I will also use kickstarter funds to share technical beekeeping information with my international development peers.  In America I found out about internationally reknowned Dr. Wyatt Mangum and his wisdoms regarding beekeeping.  I unfortunately missed out on his lecture when he traveled out from North Carolina to speak to the Marin Beekeepers Association--schedule conflicts with the marriage festivities of a longtime buddy of mine.

  But he wrote a book about keeping bees in Kenyan Top Bar hives, and he will tell you about it if you visit this website .

I own a copy, it stokes up my passion for beekeeping.  It is amazing and full of pictures.  It is a great learning tool for generations of beekeepers to come.  I want to buy two more copies from Dr.

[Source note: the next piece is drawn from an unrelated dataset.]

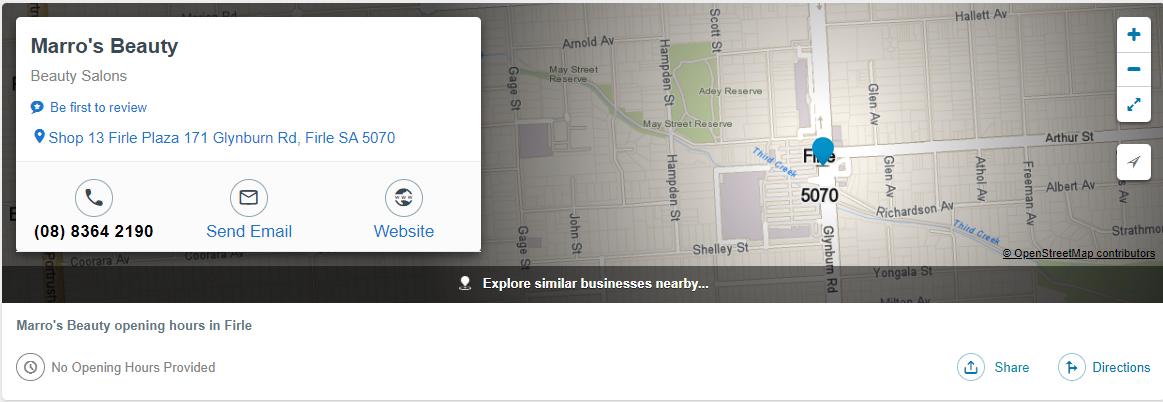Click the Send Email envelope icon
The image size is (1163, 402).
coord(249,198)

Mangum and send them to the Peace Corps The Gambia headquarters in Fajara,  AND the BeeCause NGO in Lamin Village a.k.a. Koli Kunda.  These two institutions first introduced me to beekeeping and would benefit from these books.

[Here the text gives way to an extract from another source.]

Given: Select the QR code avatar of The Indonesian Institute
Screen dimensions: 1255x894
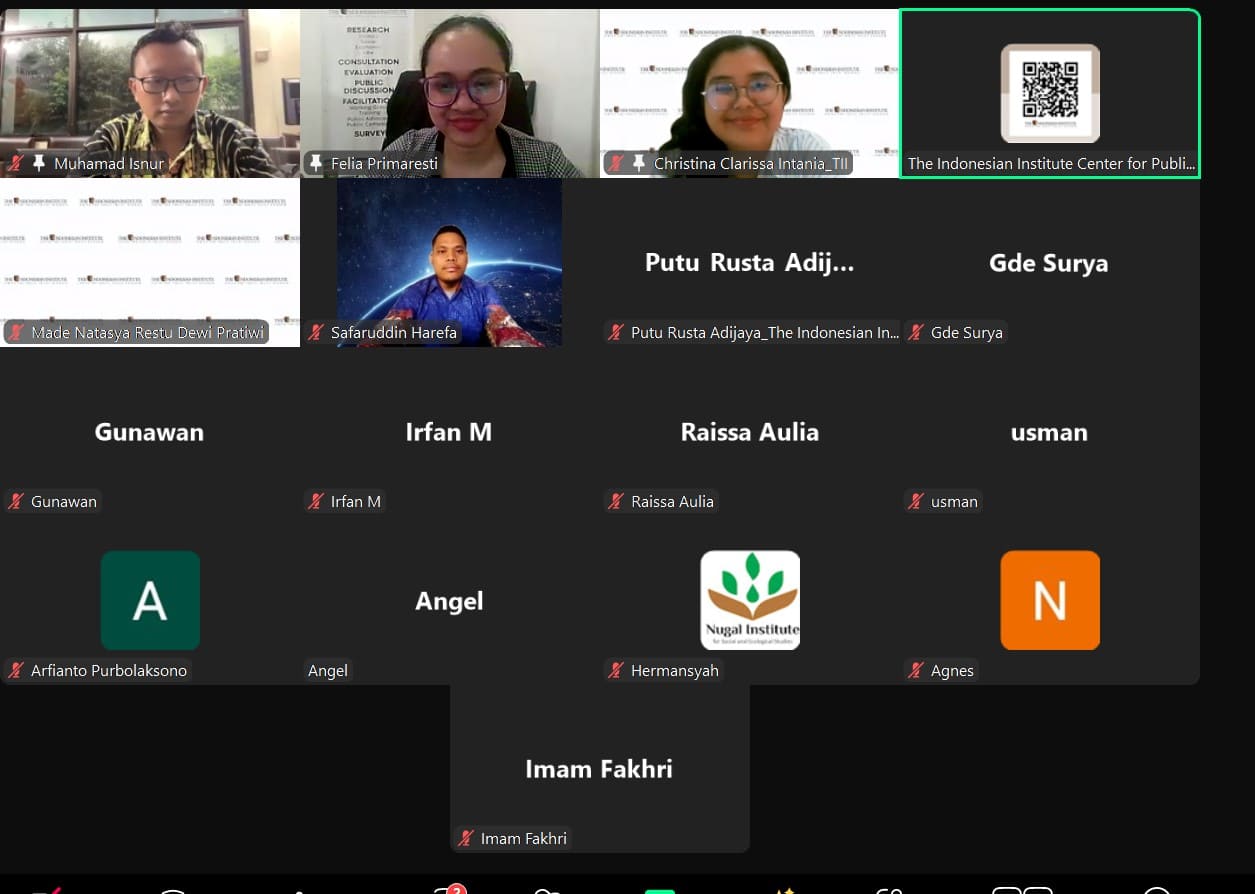Looking at the screenshot, I should [x=1050, y=93].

Books cost $45 each plus some international shipping.  

 Please continue to Kickstart me so that I can achieve these two stretch goals of planting living fences and sharing information! Please consider increasing your pledge to the next reward bracket OR Share this campaign with your family and friends. GUYS, WE STILL HAVE A WEEK OF FUNDRAISING. 

This project is about making a uniquely sweet thing.

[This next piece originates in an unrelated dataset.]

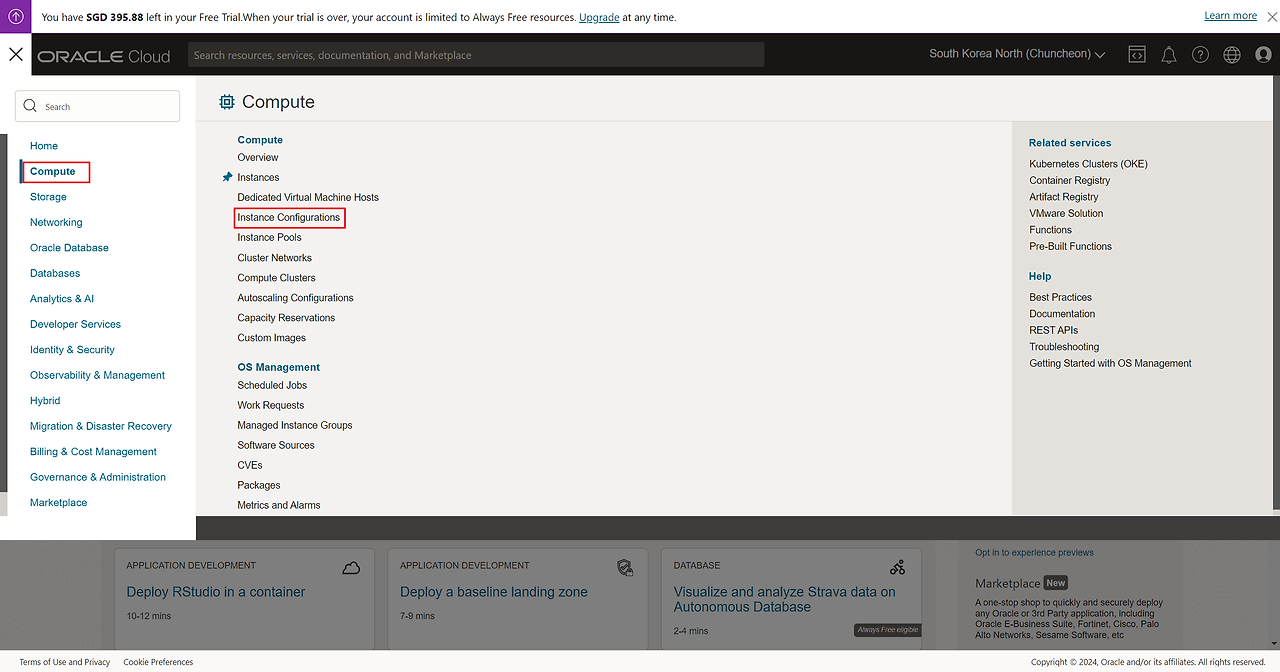
Task: Open Identity & Security menu category
Action: pyautogui.click(x=72, y=350)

My goal is to establish a honeybee apiary of 10 colonies to the Hercules Community Garden in November-December of 2013.  With your help, we can let it bee.

Bringing a honeybee apiary to this garden is a sizeable project with great possible rewards for everyone involved.  Bees in the Hercules Community Garden will ensure better pollination for Hercules gardeners within two miles!  That is a great resource for anyone owning fruit trees or garden crops, or who has an interest in watching honeybees.

When I served in the Peace Corps ('11-'13), I learned firsthand of the strengths and flexibility groups of people have when they work together for a common gain based on a few ideas.   Bringing it back to California, I want to do another project, at home this time.  This project is for people, anybody, for Herculeans especially, who are interested in local honeybee populations.  Situated at the Hercules Community Garden, beekeeping can offer many broad benefits for our city.  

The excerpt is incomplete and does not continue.